> **What this exercise asks**:
(A) In the NodeRed comment thread, which specific kinds of things does the first comment say the libraries of modules interface with? List each one.
(B) According to the NodeRed comment thread, how old are the oldest packages Towaway69 is actively using?
(C) Translate this sentence from the NodeRed comment thread into German: "Base NodeRed works as well as before."

Comment by mystraline

Comment by mystraline 2 days ago

5 replies

I was an early adopter of NodeRed. Earlier, it worked exceptionally well.

Now? Not so much.

Well, that's not exactly true. Base NodeRed works as well as before. But the libraries of modules to interface with all sorts of websites, APIs, hardware, and other stuff is rotten to the core.

Most plugins/js modules either just don't work, or 'successfully fail'. The easier fail case is where the module can't be installed due to ancient (6mo or older JS, sigh) modules.

I abandoned NR because its basically a hyper-speed bitrot due to terrible library module versioning. And I didn't want to reinvent the wheel on every system I wanted to touch.

Towaway69 2 days ago

I wrote an article about this[1] and you are definitely right: a lot of packages are rotting away a bit however, because NodeRED does a lot to stay backward compatible, older packages still work. The oldest ones I'm actively using are five or more years old, i.e., haven't been touched nor updated - still work.

What I tried to say in the article is the same as you say: base NodeRED, the core works really well and has great features - no questions. And even if packages die, the core will still remain usable and that makes a difference.

Its a bit like saying Linux is a pile of broken bits because the ls command has been updated in ten years: Linux will always work and those commands that are based on the core will continue to work becausae the Linux kernel will largely remain backward compatible. Packages fail when they have external dependencies that change but code that is solely based on the core will continue to work.

> **Data for analysis**:
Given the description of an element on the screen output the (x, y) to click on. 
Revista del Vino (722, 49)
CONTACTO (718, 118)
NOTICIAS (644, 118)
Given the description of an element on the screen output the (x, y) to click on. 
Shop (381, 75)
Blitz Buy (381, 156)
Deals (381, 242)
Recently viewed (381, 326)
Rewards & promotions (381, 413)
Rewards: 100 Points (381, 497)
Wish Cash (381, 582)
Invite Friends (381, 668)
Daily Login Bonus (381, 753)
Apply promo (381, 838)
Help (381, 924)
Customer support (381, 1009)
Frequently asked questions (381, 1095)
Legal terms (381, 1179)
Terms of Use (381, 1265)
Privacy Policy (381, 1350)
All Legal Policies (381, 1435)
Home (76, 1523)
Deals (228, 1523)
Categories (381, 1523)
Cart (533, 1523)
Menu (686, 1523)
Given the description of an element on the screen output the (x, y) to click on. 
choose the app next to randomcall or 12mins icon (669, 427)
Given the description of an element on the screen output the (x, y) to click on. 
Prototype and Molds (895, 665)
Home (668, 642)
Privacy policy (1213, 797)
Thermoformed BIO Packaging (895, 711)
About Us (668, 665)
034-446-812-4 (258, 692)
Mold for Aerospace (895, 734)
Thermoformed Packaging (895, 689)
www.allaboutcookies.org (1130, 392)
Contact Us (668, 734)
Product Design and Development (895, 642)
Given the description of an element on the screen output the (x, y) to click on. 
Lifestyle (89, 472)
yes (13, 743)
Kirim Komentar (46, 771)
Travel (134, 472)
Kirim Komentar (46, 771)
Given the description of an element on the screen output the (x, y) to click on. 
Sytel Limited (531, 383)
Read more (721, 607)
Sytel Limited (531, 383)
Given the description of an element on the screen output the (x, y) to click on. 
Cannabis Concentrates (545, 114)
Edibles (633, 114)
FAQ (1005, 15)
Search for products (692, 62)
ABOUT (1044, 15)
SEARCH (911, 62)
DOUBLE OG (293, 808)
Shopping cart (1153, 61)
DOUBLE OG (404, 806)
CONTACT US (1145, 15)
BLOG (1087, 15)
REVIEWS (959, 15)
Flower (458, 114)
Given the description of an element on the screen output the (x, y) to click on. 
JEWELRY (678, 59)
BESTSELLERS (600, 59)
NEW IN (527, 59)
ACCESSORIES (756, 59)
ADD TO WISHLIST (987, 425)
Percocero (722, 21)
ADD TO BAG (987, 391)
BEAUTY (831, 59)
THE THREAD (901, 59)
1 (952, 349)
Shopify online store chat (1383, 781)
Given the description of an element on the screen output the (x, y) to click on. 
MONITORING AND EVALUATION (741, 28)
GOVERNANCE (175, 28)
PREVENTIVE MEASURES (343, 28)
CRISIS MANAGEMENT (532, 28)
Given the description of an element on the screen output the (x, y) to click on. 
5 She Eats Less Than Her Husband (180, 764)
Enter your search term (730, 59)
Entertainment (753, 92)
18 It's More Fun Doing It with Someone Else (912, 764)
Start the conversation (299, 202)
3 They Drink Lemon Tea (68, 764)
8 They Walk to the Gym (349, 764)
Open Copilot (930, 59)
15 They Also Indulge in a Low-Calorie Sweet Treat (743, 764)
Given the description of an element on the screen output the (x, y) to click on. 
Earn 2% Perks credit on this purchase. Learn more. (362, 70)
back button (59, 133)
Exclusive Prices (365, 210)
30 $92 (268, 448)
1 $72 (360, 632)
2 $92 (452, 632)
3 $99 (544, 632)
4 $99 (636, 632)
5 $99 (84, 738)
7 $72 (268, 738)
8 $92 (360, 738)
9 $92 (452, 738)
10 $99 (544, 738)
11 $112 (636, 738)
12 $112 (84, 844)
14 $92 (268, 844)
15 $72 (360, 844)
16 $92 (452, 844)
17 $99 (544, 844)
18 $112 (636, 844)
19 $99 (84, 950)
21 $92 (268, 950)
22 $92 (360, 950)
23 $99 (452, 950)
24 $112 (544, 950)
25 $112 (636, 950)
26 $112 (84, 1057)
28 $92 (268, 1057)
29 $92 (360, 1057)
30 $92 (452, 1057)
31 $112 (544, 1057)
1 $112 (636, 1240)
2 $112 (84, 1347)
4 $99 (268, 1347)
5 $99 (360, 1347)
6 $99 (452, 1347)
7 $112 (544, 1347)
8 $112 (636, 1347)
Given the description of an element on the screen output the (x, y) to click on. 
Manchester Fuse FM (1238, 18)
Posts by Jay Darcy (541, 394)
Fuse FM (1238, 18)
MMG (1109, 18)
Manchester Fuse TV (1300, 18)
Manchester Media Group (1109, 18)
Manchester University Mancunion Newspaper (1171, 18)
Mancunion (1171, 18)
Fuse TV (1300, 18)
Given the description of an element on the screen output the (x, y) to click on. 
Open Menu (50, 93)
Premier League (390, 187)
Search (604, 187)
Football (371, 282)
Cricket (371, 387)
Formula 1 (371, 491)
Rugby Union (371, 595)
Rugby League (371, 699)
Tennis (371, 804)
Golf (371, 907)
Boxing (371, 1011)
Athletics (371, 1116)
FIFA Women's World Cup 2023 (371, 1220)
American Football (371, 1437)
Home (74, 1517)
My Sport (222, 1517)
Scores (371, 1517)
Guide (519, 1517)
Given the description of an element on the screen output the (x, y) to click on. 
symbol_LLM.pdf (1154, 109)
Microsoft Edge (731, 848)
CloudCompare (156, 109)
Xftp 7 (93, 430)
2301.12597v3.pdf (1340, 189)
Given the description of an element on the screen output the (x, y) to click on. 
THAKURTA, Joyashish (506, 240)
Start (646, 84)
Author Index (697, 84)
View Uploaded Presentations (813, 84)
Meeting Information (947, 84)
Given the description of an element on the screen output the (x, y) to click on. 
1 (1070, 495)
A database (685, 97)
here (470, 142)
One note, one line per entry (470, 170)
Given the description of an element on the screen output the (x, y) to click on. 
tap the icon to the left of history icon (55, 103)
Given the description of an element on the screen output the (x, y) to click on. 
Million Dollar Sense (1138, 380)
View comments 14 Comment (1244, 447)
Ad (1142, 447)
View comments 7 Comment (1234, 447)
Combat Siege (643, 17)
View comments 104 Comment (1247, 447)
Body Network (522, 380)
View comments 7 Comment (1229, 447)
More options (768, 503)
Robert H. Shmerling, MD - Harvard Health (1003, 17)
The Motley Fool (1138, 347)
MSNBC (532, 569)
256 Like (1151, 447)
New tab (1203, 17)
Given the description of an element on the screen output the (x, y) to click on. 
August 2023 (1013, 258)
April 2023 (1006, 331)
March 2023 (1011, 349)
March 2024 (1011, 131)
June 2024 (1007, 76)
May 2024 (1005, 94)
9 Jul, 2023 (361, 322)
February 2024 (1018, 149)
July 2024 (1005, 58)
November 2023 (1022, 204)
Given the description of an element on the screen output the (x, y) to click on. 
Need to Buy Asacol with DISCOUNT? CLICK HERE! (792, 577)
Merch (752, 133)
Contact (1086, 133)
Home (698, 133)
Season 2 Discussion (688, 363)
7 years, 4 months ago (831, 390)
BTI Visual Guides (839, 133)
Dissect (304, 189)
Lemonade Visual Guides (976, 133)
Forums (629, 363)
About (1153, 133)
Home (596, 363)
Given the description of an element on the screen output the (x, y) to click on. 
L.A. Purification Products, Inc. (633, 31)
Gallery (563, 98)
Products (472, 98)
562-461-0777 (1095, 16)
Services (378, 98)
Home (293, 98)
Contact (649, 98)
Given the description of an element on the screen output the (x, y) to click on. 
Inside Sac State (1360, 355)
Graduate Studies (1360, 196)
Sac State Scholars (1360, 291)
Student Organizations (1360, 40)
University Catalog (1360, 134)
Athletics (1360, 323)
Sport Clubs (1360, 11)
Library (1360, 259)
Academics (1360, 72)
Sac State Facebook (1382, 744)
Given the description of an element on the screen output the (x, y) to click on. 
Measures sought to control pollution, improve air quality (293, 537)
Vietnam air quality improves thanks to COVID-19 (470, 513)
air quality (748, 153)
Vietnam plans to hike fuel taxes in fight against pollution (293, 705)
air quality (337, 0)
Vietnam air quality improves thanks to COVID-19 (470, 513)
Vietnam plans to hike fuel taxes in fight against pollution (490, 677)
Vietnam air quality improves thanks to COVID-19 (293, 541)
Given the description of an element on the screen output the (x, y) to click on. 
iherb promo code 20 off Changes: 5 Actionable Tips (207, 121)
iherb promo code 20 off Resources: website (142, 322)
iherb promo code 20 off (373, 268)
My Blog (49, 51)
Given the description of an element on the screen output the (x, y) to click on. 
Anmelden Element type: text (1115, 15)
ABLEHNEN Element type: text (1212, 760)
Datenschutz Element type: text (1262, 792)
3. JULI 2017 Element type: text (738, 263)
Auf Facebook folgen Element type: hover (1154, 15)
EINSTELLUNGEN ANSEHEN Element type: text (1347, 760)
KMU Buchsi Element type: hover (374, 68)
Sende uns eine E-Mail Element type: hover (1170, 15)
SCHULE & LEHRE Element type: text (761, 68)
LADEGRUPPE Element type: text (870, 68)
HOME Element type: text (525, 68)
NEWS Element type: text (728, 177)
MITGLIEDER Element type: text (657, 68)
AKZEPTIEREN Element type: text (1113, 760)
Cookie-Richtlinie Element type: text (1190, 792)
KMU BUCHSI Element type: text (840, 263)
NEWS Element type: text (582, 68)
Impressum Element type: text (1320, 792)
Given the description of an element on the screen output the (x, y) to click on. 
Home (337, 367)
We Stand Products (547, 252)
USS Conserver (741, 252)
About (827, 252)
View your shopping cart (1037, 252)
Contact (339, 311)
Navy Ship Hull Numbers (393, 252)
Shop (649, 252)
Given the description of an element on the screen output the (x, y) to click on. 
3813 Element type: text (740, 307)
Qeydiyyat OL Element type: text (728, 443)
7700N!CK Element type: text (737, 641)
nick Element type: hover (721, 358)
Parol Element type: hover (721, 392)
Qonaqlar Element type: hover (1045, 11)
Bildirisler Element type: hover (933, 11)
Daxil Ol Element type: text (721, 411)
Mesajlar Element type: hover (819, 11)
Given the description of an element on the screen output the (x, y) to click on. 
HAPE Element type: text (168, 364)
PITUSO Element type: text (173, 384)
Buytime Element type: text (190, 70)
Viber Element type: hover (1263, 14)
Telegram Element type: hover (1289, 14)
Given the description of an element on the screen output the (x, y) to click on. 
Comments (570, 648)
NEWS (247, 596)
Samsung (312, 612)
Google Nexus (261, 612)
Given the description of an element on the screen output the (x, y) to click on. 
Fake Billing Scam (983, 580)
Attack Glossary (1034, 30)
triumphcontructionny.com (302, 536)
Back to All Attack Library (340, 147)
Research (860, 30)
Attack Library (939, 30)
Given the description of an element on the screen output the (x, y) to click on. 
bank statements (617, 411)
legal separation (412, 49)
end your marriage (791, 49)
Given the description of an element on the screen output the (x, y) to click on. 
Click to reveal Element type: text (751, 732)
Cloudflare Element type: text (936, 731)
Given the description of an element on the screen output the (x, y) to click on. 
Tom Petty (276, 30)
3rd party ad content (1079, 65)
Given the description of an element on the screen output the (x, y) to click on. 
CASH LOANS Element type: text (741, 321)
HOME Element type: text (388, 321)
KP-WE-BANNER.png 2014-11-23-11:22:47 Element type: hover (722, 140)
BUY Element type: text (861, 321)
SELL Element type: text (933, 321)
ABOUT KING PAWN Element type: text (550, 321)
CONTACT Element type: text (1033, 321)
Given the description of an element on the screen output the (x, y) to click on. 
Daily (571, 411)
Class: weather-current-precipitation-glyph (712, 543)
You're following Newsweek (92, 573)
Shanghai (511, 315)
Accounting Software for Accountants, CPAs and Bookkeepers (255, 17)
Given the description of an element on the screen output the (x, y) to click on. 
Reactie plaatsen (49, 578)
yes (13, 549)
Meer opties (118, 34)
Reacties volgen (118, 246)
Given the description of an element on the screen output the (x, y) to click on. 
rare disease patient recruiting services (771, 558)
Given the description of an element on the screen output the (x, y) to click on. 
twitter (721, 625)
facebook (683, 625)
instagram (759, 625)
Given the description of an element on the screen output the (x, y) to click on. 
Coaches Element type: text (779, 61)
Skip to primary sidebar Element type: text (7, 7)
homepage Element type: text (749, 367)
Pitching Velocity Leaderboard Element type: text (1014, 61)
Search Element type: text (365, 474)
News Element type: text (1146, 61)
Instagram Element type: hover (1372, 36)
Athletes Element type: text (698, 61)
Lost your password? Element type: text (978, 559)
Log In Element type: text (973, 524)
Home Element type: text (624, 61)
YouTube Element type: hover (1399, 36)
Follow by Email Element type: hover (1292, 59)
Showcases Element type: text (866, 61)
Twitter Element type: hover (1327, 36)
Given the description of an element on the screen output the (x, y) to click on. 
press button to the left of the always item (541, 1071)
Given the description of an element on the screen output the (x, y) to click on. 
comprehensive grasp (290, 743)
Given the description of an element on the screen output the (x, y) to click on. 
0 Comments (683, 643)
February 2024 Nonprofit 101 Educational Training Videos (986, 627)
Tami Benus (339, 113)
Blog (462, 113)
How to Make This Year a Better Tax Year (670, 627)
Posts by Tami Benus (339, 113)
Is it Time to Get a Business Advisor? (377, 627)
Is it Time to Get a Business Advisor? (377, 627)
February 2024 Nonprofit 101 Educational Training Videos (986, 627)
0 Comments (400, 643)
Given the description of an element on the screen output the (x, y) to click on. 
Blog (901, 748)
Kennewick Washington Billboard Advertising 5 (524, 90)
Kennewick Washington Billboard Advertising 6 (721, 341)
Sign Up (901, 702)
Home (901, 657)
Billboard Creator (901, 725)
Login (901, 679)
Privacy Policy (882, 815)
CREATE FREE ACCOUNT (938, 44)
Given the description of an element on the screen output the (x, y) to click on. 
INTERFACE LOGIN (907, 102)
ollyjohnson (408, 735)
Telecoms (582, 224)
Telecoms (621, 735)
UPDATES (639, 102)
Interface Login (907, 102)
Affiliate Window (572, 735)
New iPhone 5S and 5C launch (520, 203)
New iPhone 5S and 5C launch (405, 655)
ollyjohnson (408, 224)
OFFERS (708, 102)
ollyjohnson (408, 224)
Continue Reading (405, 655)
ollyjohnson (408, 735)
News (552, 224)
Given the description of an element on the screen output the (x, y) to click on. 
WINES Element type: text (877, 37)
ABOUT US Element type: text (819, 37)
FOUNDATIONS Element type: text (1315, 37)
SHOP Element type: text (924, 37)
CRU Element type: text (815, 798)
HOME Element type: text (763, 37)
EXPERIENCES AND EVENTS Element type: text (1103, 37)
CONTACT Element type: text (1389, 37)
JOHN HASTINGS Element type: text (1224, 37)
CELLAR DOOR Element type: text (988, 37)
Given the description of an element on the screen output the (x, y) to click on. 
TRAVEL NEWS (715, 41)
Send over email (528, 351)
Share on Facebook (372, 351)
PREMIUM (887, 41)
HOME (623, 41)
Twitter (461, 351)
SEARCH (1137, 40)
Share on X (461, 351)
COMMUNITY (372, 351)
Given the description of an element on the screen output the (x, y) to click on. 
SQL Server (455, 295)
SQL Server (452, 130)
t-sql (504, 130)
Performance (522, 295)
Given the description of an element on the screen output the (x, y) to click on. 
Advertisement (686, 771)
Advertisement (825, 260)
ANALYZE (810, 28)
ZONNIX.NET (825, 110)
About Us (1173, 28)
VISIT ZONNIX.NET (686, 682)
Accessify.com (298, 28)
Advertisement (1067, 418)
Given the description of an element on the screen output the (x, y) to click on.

> **Per-task answers**:
(A) Websites, APIs, hardware

(B) Five or more years old.

(C) Das Basis-NodeRed funktioniert so gut wie zuvor.